Gavin Warren as Elliot Waller in Night Swim.

Universal Pictures

Even after dark, an open-air pool may not be especially scary compared to the creakiest attics, dankest basements, or darkest woods. But it is pretty damn cinematic, and McGuire gets a lot of mileage from the ways that objects underwater can move with a peculiar slow-motion beauty—and the ways that those images, in and out of the pool, can then be distorted by the water’s shifting, shimmering qualities. That said, a lot of Night Swim’s big scare scenes are drawn-out enough to test a horror audience’s patience, devolving into uninspired laps around a pool that simply isn’t big enough to hold the requisite unknown quantities. (An episode involving a swollen, slimy figure is memorable while feeling mandated by producer James Wan, in the first film released since he and fellow horror impresario Jason Blum merged their production companies.)

Izzy Waller (Amélie Hoeferle), Elliot Waller (Gavin Warren), Ray Waller (Wyatt Russell) and Eve Waller (Kerry Condon) in Night Swim.

Universal Pictures

The filmmakers eventually unveil a solution of sorts to their own limitations involving Ray’s conviction that the pool, pitched to him as a vehicle for much-needed physical therapy, does wonders for his health. The attention to Ray’s desperation and how it spreads a sense of melancholy across his family, particularly Elliot, brings to mind the fractured families of early M. Night Shyamalan—sometimes perhaps overmuch, considering that water and a pool cover teamed up to menace Bruce Willis in Unbreakable. That scene is rehashed here, and a bit with a baseball bat in turn recalls Signs, emphasizing that McGuire, patient as he evidently is, lacks Shyamalan’s natural slow-burn showmanship.

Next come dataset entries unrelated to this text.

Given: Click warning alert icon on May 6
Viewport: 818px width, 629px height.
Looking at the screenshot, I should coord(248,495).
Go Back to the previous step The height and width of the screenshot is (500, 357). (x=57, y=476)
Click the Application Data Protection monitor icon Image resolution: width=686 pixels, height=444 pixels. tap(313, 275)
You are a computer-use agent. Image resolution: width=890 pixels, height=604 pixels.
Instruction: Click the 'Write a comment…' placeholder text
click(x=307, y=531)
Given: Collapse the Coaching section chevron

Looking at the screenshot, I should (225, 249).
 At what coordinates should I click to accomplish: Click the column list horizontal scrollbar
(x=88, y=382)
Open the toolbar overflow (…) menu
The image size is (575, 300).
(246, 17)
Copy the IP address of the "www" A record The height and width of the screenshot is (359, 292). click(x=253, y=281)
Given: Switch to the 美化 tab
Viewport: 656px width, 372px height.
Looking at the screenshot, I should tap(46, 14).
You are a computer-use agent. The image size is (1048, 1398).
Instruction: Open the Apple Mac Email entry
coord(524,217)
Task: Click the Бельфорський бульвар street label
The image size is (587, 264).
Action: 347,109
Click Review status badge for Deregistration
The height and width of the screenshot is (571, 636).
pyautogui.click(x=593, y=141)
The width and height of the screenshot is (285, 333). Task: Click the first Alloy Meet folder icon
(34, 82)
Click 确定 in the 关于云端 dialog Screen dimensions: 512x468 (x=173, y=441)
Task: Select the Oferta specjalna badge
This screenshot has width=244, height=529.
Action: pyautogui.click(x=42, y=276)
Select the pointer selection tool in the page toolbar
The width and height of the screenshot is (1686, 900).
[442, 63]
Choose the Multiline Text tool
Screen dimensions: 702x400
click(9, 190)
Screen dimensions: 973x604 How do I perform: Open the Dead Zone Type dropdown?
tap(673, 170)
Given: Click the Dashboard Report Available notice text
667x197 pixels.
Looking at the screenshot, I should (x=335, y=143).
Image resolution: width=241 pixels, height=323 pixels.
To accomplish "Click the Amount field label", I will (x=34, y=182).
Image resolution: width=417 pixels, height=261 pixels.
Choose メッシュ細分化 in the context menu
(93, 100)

Still, you could do a lot worse than this year’s designated January horror taking cues from Stephen King and Shyamalan, influences that point to Night Swim’s pervasive earnestness, which ultimately keeps it compelling even when it’s not fomenting bone-deep terror. Though it has a few knowing line readings and pointed cuts, this movie takes the idea of a haunted swimming pool about as seriously as possible without invoking the word trauma. (Be thankful for small favors, in other words.) For the ongoing practice of throwing a high-concept horror film into the early-January wilderness, it’s a solid proof of concept.